§ DIRECTIONS:
Answer these questions about the comment thread on money velocity below.
(a) With whom, according to the opening comment, do poorer folks make their purchases?
(b) Where does the comment addressed to Art say poorer people are spending more and more of their money?
(c) What factors are named as being at work in India?

§ DOCUMENT EXTRACT:
People with wealth simply don't engage in the numbers of transfers that poor people do given the same amounts of cash. By definition wealth says you have what you need and spending is discretionary. Yes, the spending that is done is larger scale. But it is also less frequent and it doesn't travel far or very fast, or to many hands. Poorer folks make many more purchases, do it much more frequently, and do it with other poorer people who return the favor. The money veritably flies through the community as one transaction triggers other transactions in an economic chain reaction.
Combined with the fact that there are a hell of a lot more poorer people and it is easy to see how they, we, are far more effective at establishing and maintaining higher velocities of money.
@Art, #1: Is that still true? Poorer people spend more and more of their money at big box stores, chain restaurants, etc., so that very little of their income stays in the community and more and more heads (at high velocity) to a national headquarters.
Art, that's what I've been thinking about India: a huge hierarchy of people who live on relatively little money, but participate in widespread and (relatively) highly organized networks that seem designed to spread small amounts of value among as many people as possible, by encouraging more small transactions. Some of the factors at work are a "small" currency that allows tiny transactions, friendliness (people tend to trust each other more than N. Americans), and buying locally.
How is India going to work when more and more value gets vacuumed up by national and multi-national chains? Or will people band together and walk away from the non-local providers?

§ GIVEN RECORDS:
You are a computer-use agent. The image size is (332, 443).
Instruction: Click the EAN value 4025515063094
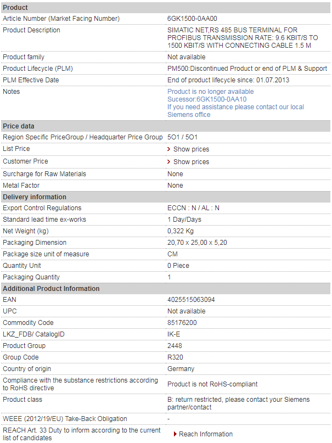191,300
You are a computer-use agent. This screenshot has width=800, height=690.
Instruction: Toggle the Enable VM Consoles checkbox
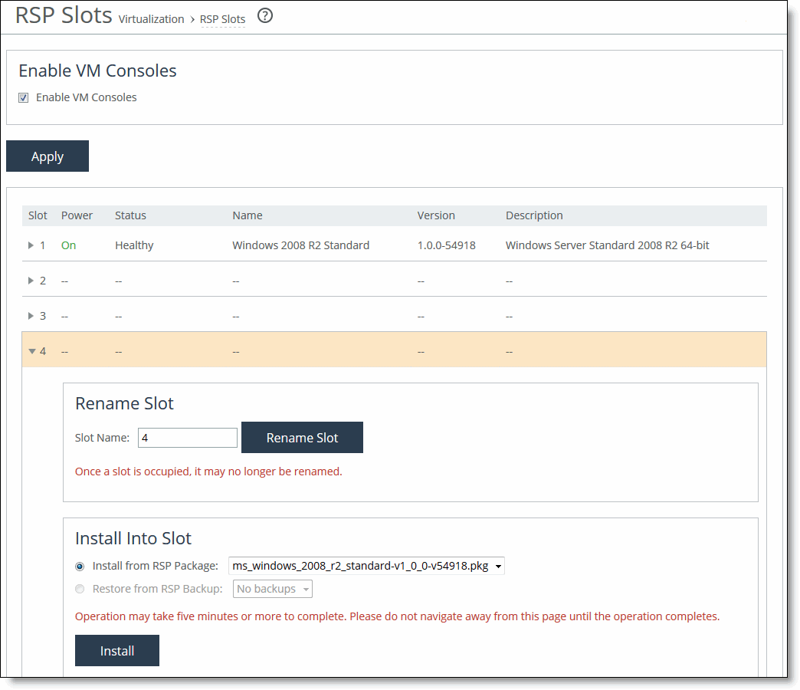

§ SOLUTION TO THE PROBLEM:
(a) With other poorer people who return the favor.
(b) At big box stores, chain restaurants, and similar places.
(c) A "small" currency that allows tiny transactions, friendliness, and buying locally.